No Paraná na metade do século passado, por
exemplo, os Padres da Sagrada Família ajudaram na colonização do estado montando
serrarias e construindo casas. No Crato, além de montarem escolas, os padres se
aproximaram de todos os empreendedores em geral, como os donos de oficinas, carpinteiros,
padeiros, donos de fábricas de algodão, de doces, curtumes, serrarias, de
pisos, olarias, de rapadura, hospitais, e foram os responsáveis pela
introdução, no Cariri, da apicultura moderna, muitas vezes com ajuda
financeira, dinheiro enviado pelos católicos alemães. Qualquer empresário que necessitasse
de alguma orientação, logo aparecia um padre da Sagrada Família especialista no
assunto em questão para oferecer ajuda, tudo isso de graça e com a maior boa
vontade.
Era uma visão diferente do mundo, os fundamentos
do evangelho ensinados de forma prática sem imposição, sem dramas, sem temor a
Deus. Os ensinamentos de Jesus, como a caridade, o amor ao próximo, a solidariedade,
a tolerância e a sobrevivência, estavam ali praticados no dia a dia, e o mais
importante com alegria. De vez em quando dizia que ”Deus tinha mandado o Filho
para nos salvar e isso não podia ser feito com tristeza.” Nesse contexto a atuação
dos padres desagradava certos setores da sociedade caririense, principalmente
do Crato. Quem não se lembra da diferença entre os sermões dos padres seculares
e os da Igreja São Vicente? Muitas vezes
minhas dúvidas sobre religião eram explicadas com paciência e sotaque alemão,
na companhia de outros coroinhas durante as pequenas viagens em visita a
paroquianos, pelos sítios no jipe DKV do padre; além de ajudar na missa
tínhamos a tarefa de abrir cancelas. Lembro-me que não entendia o conceito da
Santíssima Trindade, achava que lá deveriam estar também São José e a Virgem Maria.

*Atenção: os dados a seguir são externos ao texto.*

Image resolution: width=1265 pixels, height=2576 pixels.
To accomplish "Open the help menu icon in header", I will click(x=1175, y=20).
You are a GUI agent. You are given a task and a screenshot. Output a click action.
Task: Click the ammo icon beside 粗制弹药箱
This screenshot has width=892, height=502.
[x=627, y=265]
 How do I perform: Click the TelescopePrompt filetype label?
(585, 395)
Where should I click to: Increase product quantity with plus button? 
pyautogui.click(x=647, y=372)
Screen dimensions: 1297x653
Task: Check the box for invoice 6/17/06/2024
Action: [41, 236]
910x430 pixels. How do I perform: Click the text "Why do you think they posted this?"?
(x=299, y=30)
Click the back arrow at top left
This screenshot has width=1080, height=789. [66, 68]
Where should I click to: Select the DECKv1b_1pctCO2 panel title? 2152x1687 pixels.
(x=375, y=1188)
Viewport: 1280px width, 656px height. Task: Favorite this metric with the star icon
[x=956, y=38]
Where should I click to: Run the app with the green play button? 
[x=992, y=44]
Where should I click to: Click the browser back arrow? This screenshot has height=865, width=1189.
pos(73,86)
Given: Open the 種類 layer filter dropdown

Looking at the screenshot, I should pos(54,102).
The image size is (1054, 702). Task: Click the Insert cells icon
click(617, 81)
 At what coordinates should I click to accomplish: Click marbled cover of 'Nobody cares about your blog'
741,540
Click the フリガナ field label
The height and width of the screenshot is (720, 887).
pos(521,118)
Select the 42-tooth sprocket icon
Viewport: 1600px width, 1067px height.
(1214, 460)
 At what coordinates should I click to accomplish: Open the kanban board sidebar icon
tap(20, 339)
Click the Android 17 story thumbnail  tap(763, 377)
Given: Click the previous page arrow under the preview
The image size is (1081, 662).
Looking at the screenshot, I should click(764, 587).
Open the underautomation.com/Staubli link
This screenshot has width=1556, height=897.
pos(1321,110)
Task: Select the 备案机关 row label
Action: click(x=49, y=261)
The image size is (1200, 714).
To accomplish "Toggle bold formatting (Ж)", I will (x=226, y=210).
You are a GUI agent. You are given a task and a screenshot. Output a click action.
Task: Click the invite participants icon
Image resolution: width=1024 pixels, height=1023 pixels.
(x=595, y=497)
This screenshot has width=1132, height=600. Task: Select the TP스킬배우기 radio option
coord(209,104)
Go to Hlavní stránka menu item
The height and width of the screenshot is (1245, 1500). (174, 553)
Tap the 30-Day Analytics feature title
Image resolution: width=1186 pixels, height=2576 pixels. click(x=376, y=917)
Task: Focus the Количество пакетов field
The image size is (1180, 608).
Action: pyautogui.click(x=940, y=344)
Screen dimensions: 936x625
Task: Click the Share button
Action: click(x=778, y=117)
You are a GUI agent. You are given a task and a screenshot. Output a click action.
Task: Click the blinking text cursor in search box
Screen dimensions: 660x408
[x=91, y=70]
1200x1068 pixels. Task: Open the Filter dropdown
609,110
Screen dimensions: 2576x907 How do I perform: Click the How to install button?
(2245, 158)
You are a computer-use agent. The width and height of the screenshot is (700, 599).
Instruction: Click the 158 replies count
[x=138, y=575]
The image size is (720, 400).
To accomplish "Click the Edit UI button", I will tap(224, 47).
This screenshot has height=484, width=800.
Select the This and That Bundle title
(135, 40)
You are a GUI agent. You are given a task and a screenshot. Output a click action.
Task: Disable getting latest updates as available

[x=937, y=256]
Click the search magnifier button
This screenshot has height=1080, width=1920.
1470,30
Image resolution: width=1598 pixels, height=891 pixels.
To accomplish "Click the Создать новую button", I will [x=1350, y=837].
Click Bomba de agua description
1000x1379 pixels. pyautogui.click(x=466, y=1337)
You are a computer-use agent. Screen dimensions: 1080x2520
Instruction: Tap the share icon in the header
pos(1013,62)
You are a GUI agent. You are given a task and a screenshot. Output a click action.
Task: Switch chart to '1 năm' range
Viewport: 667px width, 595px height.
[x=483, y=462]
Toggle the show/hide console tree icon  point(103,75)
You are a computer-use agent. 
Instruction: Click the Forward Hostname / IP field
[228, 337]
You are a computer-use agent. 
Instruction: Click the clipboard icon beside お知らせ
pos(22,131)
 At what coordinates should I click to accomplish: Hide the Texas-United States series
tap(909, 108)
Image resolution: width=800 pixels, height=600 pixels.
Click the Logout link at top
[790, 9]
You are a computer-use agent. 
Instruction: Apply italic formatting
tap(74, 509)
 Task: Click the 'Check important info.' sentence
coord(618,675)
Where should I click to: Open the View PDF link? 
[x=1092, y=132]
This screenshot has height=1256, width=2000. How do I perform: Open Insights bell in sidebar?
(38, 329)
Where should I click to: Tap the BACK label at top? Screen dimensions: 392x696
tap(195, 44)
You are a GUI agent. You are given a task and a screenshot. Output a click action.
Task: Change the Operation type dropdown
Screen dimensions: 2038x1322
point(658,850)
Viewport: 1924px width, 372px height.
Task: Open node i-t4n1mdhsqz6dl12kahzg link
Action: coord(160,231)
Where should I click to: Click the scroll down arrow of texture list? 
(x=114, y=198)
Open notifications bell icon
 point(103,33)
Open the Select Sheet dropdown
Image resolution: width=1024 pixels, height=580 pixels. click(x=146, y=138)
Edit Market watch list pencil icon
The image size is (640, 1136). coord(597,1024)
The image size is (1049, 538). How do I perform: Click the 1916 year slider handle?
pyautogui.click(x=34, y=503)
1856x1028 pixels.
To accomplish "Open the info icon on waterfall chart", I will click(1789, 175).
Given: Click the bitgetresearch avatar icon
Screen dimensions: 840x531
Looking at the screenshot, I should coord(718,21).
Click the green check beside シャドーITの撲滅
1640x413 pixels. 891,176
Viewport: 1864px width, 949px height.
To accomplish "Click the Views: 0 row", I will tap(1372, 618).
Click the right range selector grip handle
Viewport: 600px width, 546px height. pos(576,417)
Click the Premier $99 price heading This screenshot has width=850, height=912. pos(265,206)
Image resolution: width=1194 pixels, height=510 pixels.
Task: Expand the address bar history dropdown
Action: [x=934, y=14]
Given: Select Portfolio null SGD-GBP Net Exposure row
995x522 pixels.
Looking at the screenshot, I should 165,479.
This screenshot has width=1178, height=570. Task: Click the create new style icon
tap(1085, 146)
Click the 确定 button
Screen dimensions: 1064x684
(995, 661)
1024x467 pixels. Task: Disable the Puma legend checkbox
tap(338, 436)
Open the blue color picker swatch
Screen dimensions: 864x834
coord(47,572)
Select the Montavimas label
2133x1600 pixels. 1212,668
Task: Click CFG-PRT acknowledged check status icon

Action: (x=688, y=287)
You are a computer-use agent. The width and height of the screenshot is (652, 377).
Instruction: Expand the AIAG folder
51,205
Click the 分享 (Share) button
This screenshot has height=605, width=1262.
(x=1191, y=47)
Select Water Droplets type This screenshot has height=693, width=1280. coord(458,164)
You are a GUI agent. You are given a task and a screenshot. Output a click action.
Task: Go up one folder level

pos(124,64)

O Padre depois de pensar um pouco disse algo assim, “Zé, faz sentido, a
Santíssima Trindade é dos teólogos, essa sua família é a que todos nós
pertencemos.” Simples, sem ameaça de pecado nem de desrespeito. E com impaciência
soltou: “Agora pare de pensar nisso, é a sua vez de abrir a cancela.” De forma
que foi assim sem medo de pecar, que consegui aos poucos, não mais temer a Deus
e sim, tentar seguir Seus ensinamentos.